*Exercise aim*
Rewrite the items below, starting at the line containing "Image resolution: width=640" and ending at the line containing "Where should I", with "Paid Search" swapped for "Organic Search" and everything else unchanged. Leave the pictures out of the answer.

*Material provided*
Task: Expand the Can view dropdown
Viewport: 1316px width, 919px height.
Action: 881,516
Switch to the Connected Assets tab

---

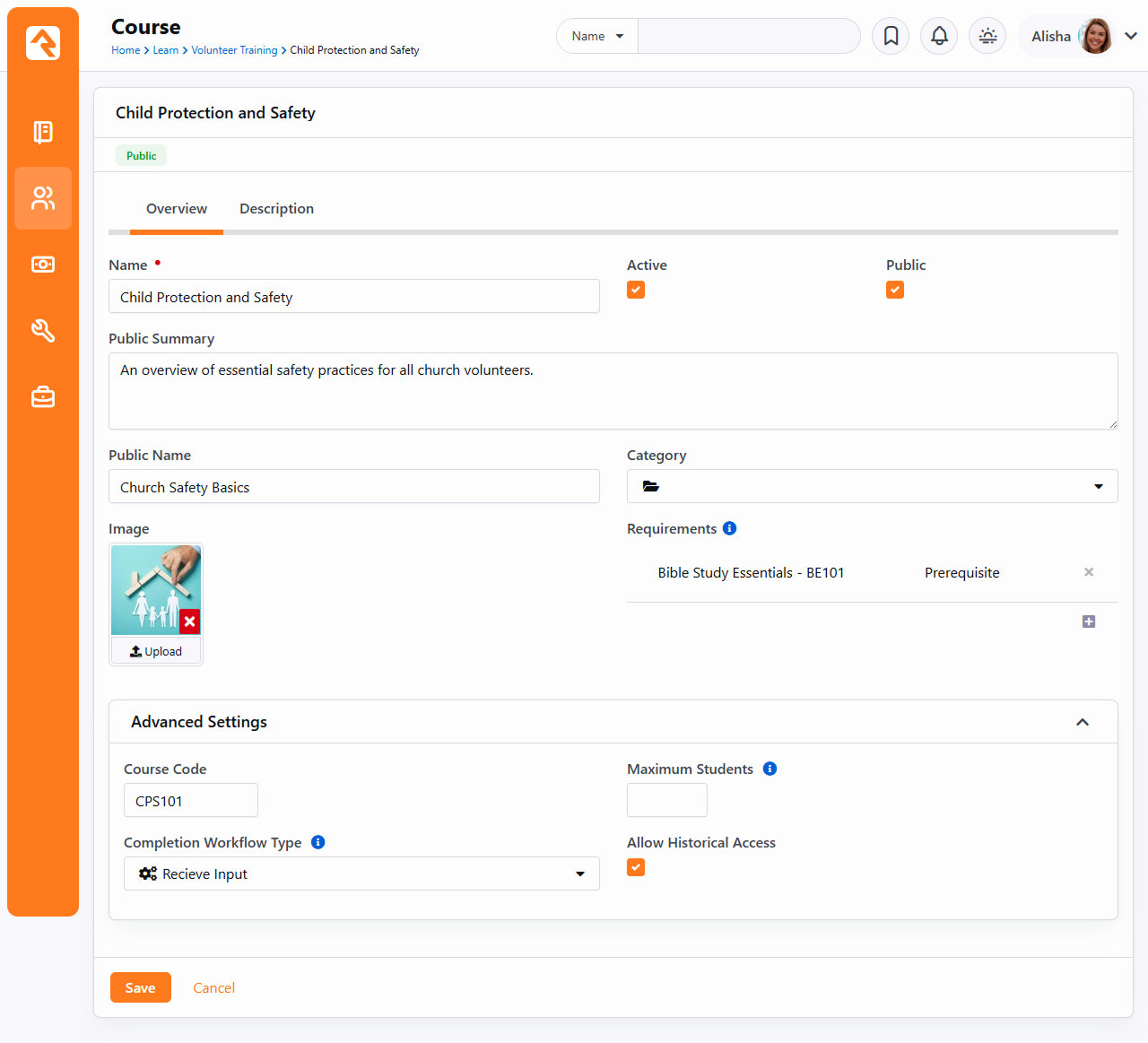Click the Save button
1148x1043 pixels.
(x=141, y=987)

--

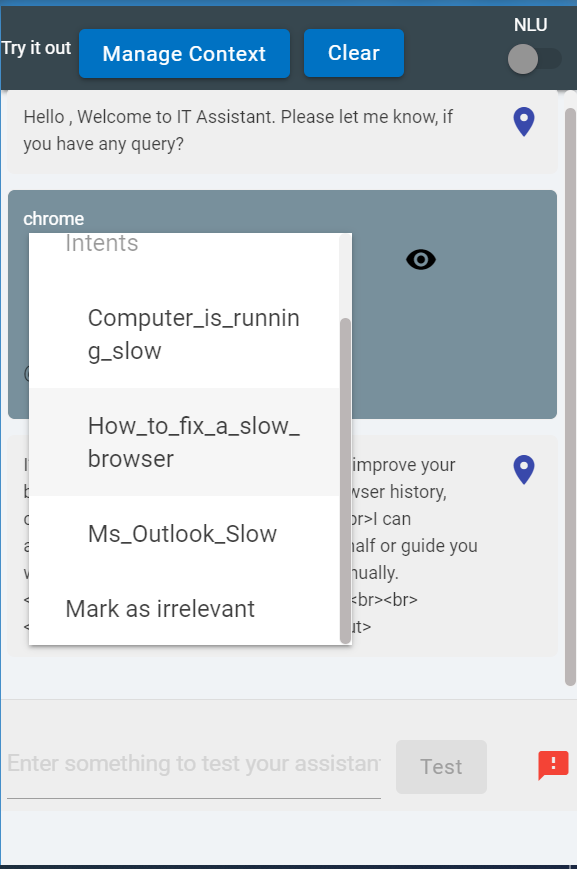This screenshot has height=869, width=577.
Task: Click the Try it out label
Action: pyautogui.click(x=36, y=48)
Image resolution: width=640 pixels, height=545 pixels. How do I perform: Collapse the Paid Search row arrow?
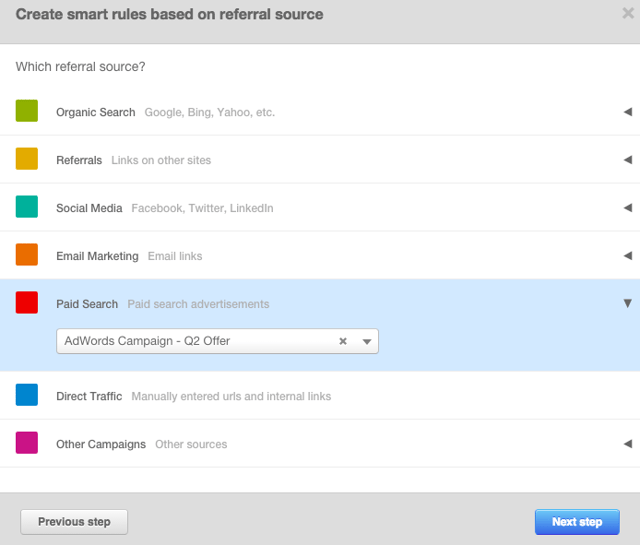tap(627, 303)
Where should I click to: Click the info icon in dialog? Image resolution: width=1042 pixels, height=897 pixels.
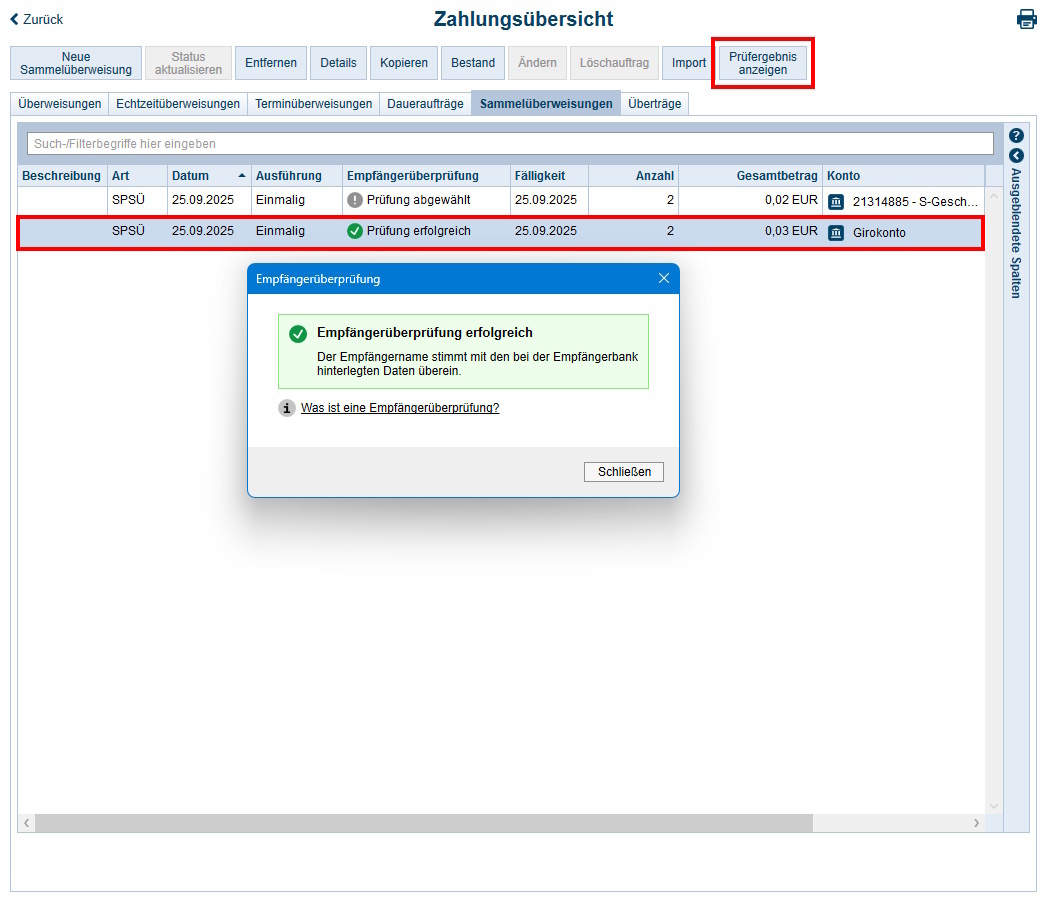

*Task response*
Image resolution: width=640 pixels, height=545 pixels. How do I perform: Collapse the Organic Search row arrow?
tap(627, 303)
Where should I click to: Click the info icon in dialog? Image resolution: width=1042 pixels, height=897 pixels.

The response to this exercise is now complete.